ALIS panelists said the lack of group business will hurt hotels as the industry looks to shake the doldrums, and that transactions will be inching back into the mainstream as 2010 moves forward.
SAN DIEGO—Group business was the driver of the horrendous year that the hotel industry experienced in 2009, and leaders on a general-session panel at the Americas Lodging Investment Summit don’t see any hope of a recovery until that same business returns.
“The biggest surprise for us was the unbelievable decline in group declines and cancellations,” said Ed Walter, president and CEO of Host Hotels & Resorts. “That’s one of the things we typically count on to prop up our performance.”
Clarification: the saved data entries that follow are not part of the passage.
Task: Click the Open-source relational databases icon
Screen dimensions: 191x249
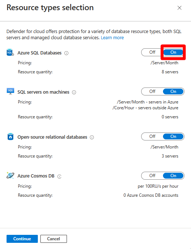Action: coord(10,136)
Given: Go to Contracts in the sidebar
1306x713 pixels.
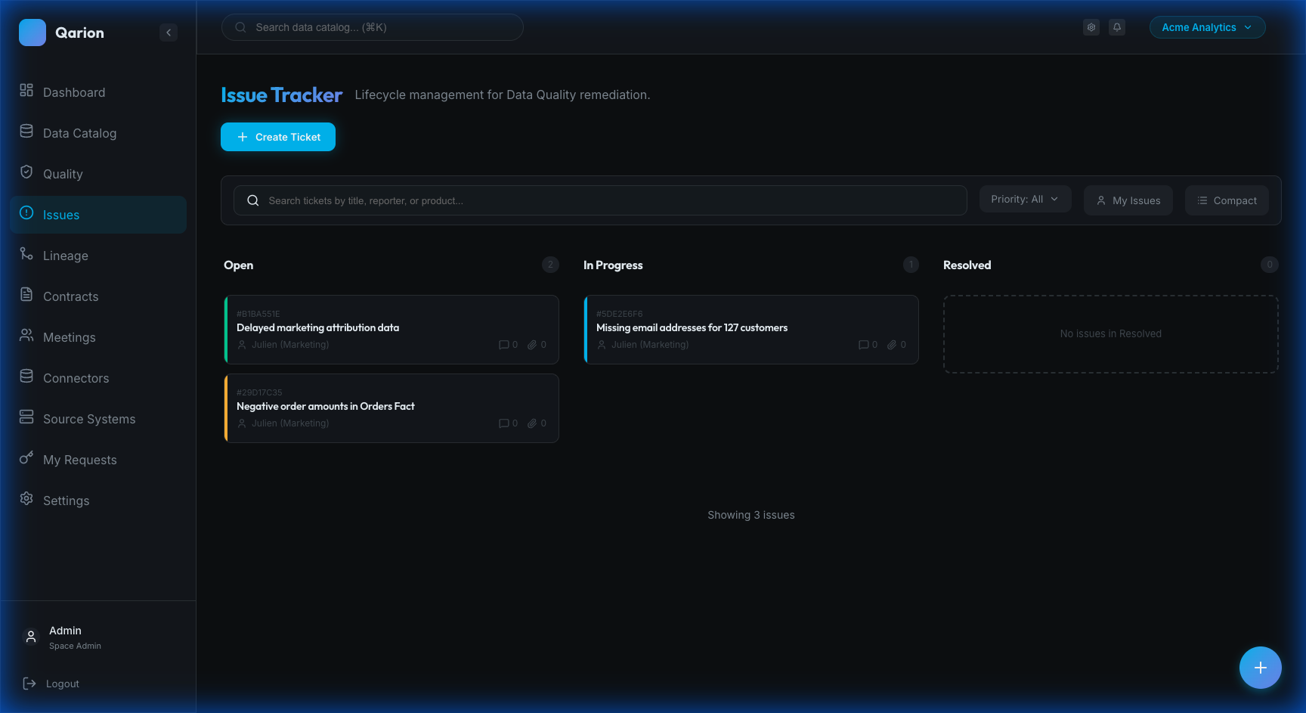Looking at the screenshot, I should point(70,296).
Gary Mendell (left) and Jay Shah discussed recovery at a leadership panel at the Americas Lodging Investment Summit.
Mike Shannon, managing director of KSL Capital Partners, said hoteliers should brace for an even worse scenario for group business during 2010.
“In the group market, the pain is yet to come,” Shannon said, adding last year’s decline was buffeted by cancellation fees, and group business won’t hit bottom for the next six to nine months.
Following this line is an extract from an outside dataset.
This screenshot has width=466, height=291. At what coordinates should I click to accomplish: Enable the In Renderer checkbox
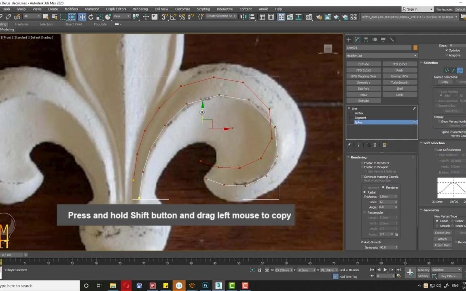coord(362,163)
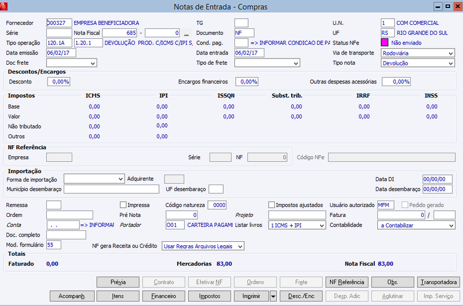Open the Impostos button
463x306 pixels.
point(210,296)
Walter said he is optimistic there will be a recovery in group business, and the company is positioning its portfolio to attract that group component. He added he’s most concerned with the lack of high-priced corporate bookings. He said that type of business hasn’t reached new heights since its peaks during the 1990s, and he doesn’t see it returning in the near future.
But that doesn’t mean the panelists aren’t planning on a recovery occurring sometime sooner rather than later.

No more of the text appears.